>> Start RECORD EXCERPTS

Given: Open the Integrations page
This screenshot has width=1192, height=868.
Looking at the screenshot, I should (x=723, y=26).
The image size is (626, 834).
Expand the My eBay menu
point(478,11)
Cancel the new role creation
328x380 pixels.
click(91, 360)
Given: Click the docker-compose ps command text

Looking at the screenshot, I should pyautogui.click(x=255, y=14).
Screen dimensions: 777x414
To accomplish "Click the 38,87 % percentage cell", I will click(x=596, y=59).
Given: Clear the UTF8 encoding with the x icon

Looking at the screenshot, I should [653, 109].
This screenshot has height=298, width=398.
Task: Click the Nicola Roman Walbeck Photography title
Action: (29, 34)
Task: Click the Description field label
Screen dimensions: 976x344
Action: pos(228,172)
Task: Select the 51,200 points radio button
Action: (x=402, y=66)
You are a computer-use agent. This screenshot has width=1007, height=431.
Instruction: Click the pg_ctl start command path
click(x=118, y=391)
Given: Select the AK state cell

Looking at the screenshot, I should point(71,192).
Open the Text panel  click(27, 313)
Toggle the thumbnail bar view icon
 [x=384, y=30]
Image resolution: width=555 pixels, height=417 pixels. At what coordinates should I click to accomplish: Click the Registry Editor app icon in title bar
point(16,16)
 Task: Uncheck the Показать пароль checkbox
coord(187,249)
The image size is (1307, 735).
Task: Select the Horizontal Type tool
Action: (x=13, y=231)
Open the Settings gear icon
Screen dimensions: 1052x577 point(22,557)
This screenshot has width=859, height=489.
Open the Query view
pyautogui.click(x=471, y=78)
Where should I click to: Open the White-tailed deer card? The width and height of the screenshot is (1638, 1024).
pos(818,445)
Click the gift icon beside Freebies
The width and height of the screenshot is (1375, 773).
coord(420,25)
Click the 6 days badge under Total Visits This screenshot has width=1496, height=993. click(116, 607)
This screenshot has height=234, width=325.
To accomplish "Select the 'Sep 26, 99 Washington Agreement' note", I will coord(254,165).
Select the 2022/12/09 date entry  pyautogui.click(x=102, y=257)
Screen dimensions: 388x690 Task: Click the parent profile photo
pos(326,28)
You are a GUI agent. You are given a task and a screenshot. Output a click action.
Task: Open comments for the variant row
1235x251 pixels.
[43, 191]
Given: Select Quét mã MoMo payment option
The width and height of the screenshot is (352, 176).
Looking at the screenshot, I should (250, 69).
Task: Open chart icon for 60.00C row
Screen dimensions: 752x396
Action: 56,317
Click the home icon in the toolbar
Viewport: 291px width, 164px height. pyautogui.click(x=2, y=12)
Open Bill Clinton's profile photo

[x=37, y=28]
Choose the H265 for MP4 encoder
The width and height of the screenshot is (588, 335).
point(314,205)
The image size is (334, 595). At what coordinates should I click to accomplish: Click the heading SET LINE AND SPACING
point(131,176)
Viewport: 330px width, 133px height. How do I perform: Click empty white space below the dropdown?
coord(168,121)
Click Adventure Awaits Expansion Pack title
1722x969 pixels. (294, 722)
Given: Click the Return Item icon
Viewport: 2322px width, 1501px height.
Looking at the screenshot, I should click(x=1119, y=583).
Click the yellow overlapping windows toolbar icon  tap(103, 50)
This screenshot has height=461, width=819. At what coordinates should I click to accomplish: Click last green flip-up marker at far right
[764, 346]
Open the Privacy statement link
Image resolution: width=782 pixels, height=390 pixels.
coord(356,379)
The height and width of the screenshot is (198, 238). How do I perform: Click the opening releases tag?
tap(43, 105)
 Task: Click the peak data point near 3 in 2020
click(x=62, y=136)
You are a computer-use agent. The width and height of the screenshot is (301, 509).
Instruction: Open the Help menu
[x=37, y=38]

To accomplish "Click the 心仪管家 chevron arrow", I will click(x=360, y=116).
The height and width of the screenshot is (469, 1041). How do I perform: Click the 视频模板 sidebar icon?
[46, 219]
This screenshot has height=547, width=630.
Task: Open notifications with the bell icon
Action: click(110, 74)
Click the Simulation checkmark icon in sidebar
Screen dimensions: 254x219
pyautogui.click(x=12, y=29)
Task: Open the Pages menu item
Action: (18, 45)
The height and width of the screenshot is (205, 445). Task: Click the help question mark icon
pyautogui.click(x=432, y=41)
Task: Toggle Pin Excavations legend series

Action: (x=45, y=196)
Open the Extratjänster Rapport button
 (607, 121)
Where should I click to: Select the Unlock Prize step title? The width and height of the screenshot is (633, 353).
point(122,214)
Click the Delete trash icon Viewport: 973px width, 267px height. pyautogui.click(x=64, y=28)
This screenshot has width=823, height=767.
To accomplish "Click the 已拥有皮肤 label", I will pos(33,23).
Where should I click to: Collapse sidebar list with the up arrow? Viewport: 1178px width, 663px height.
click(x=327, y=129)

>> End RECORD EXCERPTS

■ TASK STATEMENT: Replace every "Where should I click to" with "Which spot should I click to" and repeat all the lines above, leaving everything else the same.

■ IN RESPONSE:
Given: Open the Integrations page
This screenshot has width=1192, height=868.
Looking at the screenshot, I should (x=723, y=26).
The image size is (626, 834).
Expand the My eBay menu
point(478,11)
Cancel the new role creation
328x380 pixels.
click(91, 360)
Given: Click the docker-compose ps command text

Looking at the screenshot, I should pyautogui.click(x=255, y=14).
Screen dimensions: 777x414
To accomplish "Click the 38,87 % percentage cell", I will click(x=596, y=59).
Given: Clear the UTF8 encoding with the x icon

Looking at the screenshot, I should [653, 109].
This screenshot has height=298, width=398.
Task: Click the Nicola Roman Walbeck Photography title
Action: (29, 34)
Task: Click the Description field label
Screen dimensions: 976x344
Action: pos(228,172)
Task: Select the 51,200 points radio button
Action: (x=402, y=66)
You are a computer-use agent. This screenshot has width=1007, height=431.
Instruction: Click the pg_ctl start command path
click(x=118, y=391)
Given: Select the AK state cell

Looking at the screenshot, I should point(71,192).
Open the Text panel  click(27, 313)
Toggle the thumbnail bar view icon
 [x=384, y=30]
Image resolution: width=555 pixels, height=417 pixels. At what coordinates should I click to accomplish: Click the Registry Editor app icon in title bar
point(16,16)
 Task: Uncheck the Показать пароль checkbox
coord(187,249)
The image size is (1307, 735).
Task: Select the Horizontal Type tool
Action: (x=13, y=231)
Open the Settings gear icon
Screen dimensions: 1052x577 point(22,557)
This screenshot has width=859, height=489.
Open the Query view
pyautogui.click(x=471, y=78)
Which spot should I click to: Open the White-tailed deer card? The width and height of the screenshot is (1638, 1024).
pos(818,445)
Click the gift icon beside Freebies
The width and height of the screenshot is (1375, 773).
coord(420,25)
Click the 6 days badge under Total Visits This screenshot has width=1496, height=993. click(116, 607)
This screenshot has height=234, width=325.
To accomplish "Select the 'Sep 26, 99 Washington Agreement' note", I will coord(254,165).
Select the 2022/12/09 date entry  pyautogui.click(x=102, y=257)
Screen dimensions: 388x690 Task: Click the parent profile photo
pos(326,28)
You are a GUI agent. You are given a task and a screenshot. Output a click action.
Task: Open comments for the variant row
1235x251 pixels.
[43, 191]
Given: Select Quét mã MoMo payment option
The width and height of the screenshot is (352, 176).
Looking at the screenshot, I should (250, 69).
Task: Open chart icon for 60.00C row
Screen dimensions: 752x396
Action: 56,317
Click the home icon in the toolbar
Viewport: 291px width, 164px height. pyautogui.click(x=2, y=12)
Open Bill Clinton's profile photo

[x=37, y=28]
Choose the H265 for MP4 encoder
The width and height of the screenshot is (588, 335).
point(314,205)
The image size is (334, 595). At what coordinates should I click to accomplish: Click the heading SET LINE AND SPACING
point(131,176)
Viewport: 330px width, 133px height. How do I perform: Click empty white space below the dropdown?
coord(168,121)
Click Adventure Awaits Expansion Pack title
1722x969 pixels. (294, 722)
Given: Click the Return Item icon
Viewport: 2322px width, 1501px height.
Looking at the screenshot, I should click(x=1119, y=583).
Click the yellow overlapping windows toolbar icon  tap(103, 50)
This screenshot has height=461, width=819. At what coordinates should I click to accomplish: Click last green flip-up marker at far right
[764, 346]
Open the Privacy statement link
Image resolution: width=782 pixels, height=390 pixels.
coord(356,379)
The height and width of the screenshot is (198, 238). How do I perform: Click the opening releases tag?
tap(43, 105)
 Task: Click the peak data point near 3 in 2020
click(x=62, y=136)
You are a computer-use agent. The width and height of the screenshot is (301, 509).
Instruction: Open the Help menu
[x=37, y=38]

To accomplish "Click the 心仪管家 chevron arrow", I will click(x=360, y=116).
The height and width of the screenshot is (469, 1041). How do I perform: Click the 视频模板 sidebar icon?
[46, 219]
This screenshot has height=547, width=630.
Task: Open notifications with the bell icon
Action: click(110, 74)
Click the Simulation checkmark icon in sidebar
Screen dimensions: 254x219
pyautogui.click(x=12, y=29)
Task: Open the Pages menu item
Action: (18, 45)
The height and width of the screenshot is (205, 445). Task: Click the help question mark icon
pyautogui.click(x=432, y=41)
Task: Toggle Pin Excavations legend series

Action: (x=45, y=196)
Open the Extratjänster Rapport button
 (607, 121)
Which spot should I click to: Select the Unlock Prize step title? The width and height of the screenshot is (633, 353).
point(122,214)
Click the Delete trash icon Viewport: 973px width, 267px height. pyautogui.click(x=64, y=28)
This screenshot has width=823, height=767.
To accomplish "Click the 已拥有皮肤 label", I will pos(33,23).
Which spot should I click to: Collapse sidebar list with the up arrow? Viewport: 1178px width, 663px height.
click(x=327, y=129)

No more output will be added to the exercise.